W 2018 r. w Polsce odbędzie się najważniejsze globalne forum poświęcone światowej polityce klimatycznej: 24. sesja Konferencji Stron Ramowej Konwencji Narodów Zjednoczonych w sprawie zmian klimatu (COP24) wraz z 14. sesją Spotkania Stron Protokołu z Kioto (CMP 14). Wydarzenie zgromadzi przedstawicieli 190 krajów, a wśród nich polityków, przedstawicieli świata nauki, organizacji pozarządowych i biznesu.
Konferencja COP (Konferencja Stron, ang. Conference of the Parties) jest najważniejszym organem Ramowej Konwencji Narodów Zjednoczonych w sprawie zmian klimatu (United Nations Framework Convention on Climate Change – UNFCCC). Celem Konwencji, podpisanej w 1992 r. podczas Szczytu Ziemi w Rio de Janeiro, jest ochrona klimatu i redukcja emisji gazów cieplarnianych na świecie.
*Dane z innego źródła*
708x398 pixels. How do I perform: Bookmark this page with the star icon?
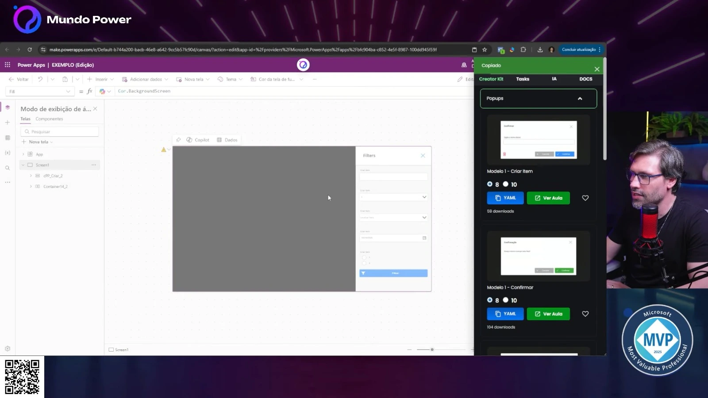[485, 50]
Od 2020 roku zaczyna obowiązywać Porozumienie Paryskie, w którym dzięki zabiegom ministra środowiska, prof. Jana Szyszko, zawarto kwestie pochłaniania dwutlenku węgla przez lasy jako istotne z punktu widzenia zmniejszania koncentracji dwutlenku węgla w atmosferze. Polska jest liderem, jeśli chodzi o zajmowaną przez lasy powierzchnię kraju – stanowią one blisko jedną trzecią naszego terytorium. Dzięki temu możemy uzyskać postulowaną przez Porozumienie Paryskie neutralność klimatyczną, czyli wyrównanie poziomu emisji z ilością dwutlenku węgla pochłoniętą przez lasy. Badania naukowe pokazują, że m.in. poprzez sadzenie odpowiednich gatunków drzew można zwiększyć zdolność lasów do pochłania dwutlenku węgla.
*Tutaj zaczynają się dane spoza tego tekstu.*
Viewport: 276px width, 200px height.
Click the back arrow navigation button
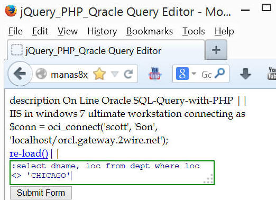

W interesie Polski jest to, aby skutecznie przeciwdziałać zmianom klimatu. Aby to osiągnąć, działania na rzecz ochrony klimatu muszą być realizowane przez wszystkie państwa. Oczywiście, co również Polska podkreśla, te wysiłki muszą być dostosowane do możliwości poszczególnych krajów, zapewniając równowagę zobowiązań pomiędzy państwami będącymi w różnej kondycji i na różnych etapach rozwoju, ale też w równym stopniu narażonymi na negatywne skutki zmian klimatu.